Oh...Now I feel awkward...
Now, that being said, these programs are great at getting you into a very high degree of athleticism, burn shit tons of calories, make you lose weight and lower your body fat percentage. These programs work! But, if your goals are to build muscle and build a physique that is maintainable, these programs are simply not effective enough in terms of Hypertrophy.
Hypertrophy: The increase in the volume of an organ or tissue due to the enlargement of its component cells. (Makin muscles bigger)
Muscle confusion is a hype word used by media and commercials to get you to buy their products. The primary purpose of employing this type of training is to keep you entertained and focused on the product. You can achieve very similar results from doing Bur-pees for extended periods of time...but that would be both physical and mental torture.
The recipe for building muscle is as such: Training, Eating in a caloric surplus, Rest and Progressive Overload. Or TERP as I have just now named it. (I'm a genius)
You obviously train in these programs.
You control your eating (unless you're a prisoner...Asylum!!!).
Rest is something you control whether you want to admit it or not.
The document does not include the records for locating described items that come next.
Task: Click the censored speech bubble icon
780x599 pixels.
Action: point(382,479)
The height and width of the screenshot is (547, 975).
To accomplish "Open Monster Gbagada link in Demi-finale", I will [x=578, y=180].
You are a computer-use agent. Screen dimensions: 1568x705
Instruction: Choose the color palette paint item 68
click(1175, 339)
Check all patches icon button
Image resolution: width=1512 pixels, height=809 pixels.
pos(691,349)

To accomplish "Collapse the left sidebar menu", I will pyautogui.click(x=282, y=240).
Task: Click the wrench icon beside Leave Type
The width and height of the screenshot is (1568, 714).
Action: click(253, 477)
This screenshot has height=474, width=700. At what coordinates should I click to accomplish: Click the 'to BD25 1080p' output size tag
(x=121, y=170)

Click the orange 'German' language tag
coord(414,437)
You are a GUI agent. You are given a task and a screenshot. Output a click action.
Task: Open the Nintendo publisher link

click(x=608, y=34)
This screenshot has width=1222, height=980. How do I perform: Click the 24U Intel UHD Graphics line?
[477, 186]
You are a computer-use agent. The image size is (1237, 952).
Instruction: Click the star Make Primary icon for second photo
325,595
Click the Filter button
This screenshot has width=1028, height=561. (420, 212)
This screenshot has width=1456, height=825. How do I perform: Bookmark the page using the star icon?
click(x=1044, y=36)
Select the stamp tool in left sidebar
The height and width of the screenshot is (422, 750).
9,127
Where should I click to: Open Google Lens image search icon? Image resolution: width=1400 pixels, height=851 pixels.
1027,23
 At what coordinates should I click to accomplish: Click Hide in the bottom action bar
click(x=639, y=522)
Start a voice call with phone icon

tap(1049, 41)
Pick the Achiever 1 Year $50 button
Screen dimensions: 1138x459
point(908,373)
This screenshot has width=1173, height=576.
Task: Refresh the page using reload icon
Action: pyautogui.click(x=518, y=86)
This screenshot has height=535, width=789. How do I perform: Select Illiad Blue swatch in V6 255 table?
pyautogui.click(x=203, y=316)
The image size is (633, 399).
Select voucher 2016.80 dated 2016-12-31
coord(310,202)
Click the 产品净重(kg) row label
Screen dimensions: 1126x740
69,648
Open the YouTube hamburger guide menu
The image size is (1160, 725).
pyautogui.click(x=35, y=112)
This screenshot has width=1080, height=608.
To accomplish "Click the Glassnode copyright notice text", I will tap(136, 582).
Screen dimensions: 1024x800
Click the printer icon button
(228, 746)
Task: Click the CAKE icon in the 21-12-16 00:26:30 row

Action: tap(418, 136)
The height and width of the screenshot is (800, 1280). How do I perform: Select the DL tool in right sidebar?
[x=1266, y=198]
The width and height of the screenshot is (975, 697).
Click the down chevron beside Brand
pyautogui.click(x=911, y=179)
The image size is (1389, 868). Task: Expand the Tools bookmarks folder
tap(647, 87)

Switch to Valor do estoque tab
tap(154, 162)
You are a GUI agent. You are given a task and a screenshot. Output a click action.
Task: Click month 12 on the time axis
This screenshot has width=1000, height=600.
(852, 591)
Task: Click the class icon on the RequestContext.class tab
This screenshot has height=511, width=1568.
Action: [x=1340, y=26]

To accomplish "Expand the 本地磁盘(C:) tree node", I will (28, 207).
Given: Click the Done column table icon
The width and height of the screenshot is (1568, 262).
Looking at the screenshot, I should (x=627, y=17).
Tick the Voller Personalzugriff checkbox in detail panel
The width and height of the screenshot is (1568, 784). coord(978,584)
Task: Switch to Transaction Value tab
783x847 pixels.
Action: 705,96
Which leaves us with progressive overload...
Progressive overload: The gradual increase of stress placed upon the body during exercise training. This basically means, in terms of building muscle, increasing the amount of resistance or weight in order to recruit more muscle fibers.
Some people argue that this is possible with P90X. Our buddy here built lots of muscle using only P90X. But get this, he didn't do the cardio sessions, and he used weighted pull ups and push ups...So, basically, he applied progressive overload to big prime mover exercises that don't require a gym (Something I would recommend to pretty much everybody who didn't want to invest in a gym membership but wanted to build muscle [more of this coming soon]), didn't do a good portion of P90X and called it building muscle on P90X.
The program as written does not incorporate enough Progressive overload in terms of resistance to build muscle efficiently, especially when one is combating the atrophy caused by the intense cardio. (Dems calories could be turned into muscle!)
Why I don't recommended these programs to everybody:These programs are difficult. And I don't mean that they make you work hard (I'm all about hard work), I mean that they are really really difficult and demand a lot out of you. The programs are designed to be difficult, high intensity calorie burners. There is a high chance of injury just due to the fact that it is intense unmonitored circuit training.
And, as we all know, nutrition and fitness go hand in hand when it comes to results. Exercise, especially high intensity interval training speeds up metabolism and increases appetite. As well it should! After burning out all of the glycogen in your muscles, your body is demanding for calories to replenish those stores so it can repair itself. However, your body is a little bastard and often times thinks it needs more than it does, and every calorie beyond what you need to repair and replenish is stored up in your fat cells, turning into those delightful love handles we all adore. The average Joe is not very aware of what a calorie is, let alone how many there are in his peanut butter, nutella, and jelly cronut sandwich. This is why people will often go through programs (Not just the DVD wonders) and not lose an ounce of weight. Calories in vs. Calories out.
Once you have finished this program, you're often left with an increased appetite that is hard to satiate and left with the task of continuing your hard core training to match the appetite, or accept being hungry. You do have the option of spending more of your money on a nutrition plan (Often times sponsored by the company that brought you the DVDs!) that will keep you in a caloric deficit using weight watcher style meal portions. (I can starve myself, thank you.) It takes someone who is both smart and disciplined enough to ignore their body and feed themselves with the correct amount of nutrition to either maintain or lose weight.
Now, don't get me wrong, and please don't accuse me of saying you're going to gain every bit of weight you lost on this program right back the minute you indulge in a muffin. I want nothing but happiness for everybody, and I want to see people accomplish their goals. I've seen success stories and people who have leaped off the wagon and everything in between. (These are very popular programs, don't you know.) Your success on any path is determined by you and your dedication.
Who do I recommend these programs to:If you're a person who used to play sports, is already athletic, or a person who just loves a challenge, these programs are for you. If you're looking for a quick 90 day path to getting in really great shape temporarily and don't mind hard work, then why not, go for it. If you're a person that likes that boot camp type scenario and the motivation given by an intimidating instructor, you'll be in heaven. If you're on top of your nutrition or are not a chronic over eater (Unlike ol' Yeargain) and have a good understanding of calories in vs. calories out and you won't be screaming "yolo!" as you pound that whole cheesecake, you'll get some great results. Or if you just like to be a rebel and give ol' Yeargain the bird...I respect that. Go for it.
Also, don't pay for these programs. Look for them on the internet, talk to some friends, pass around some thumb drives, and steal the crap out of them. These people don't need your money, and fitness doesn't need to be expensive, it can cost you however much you want.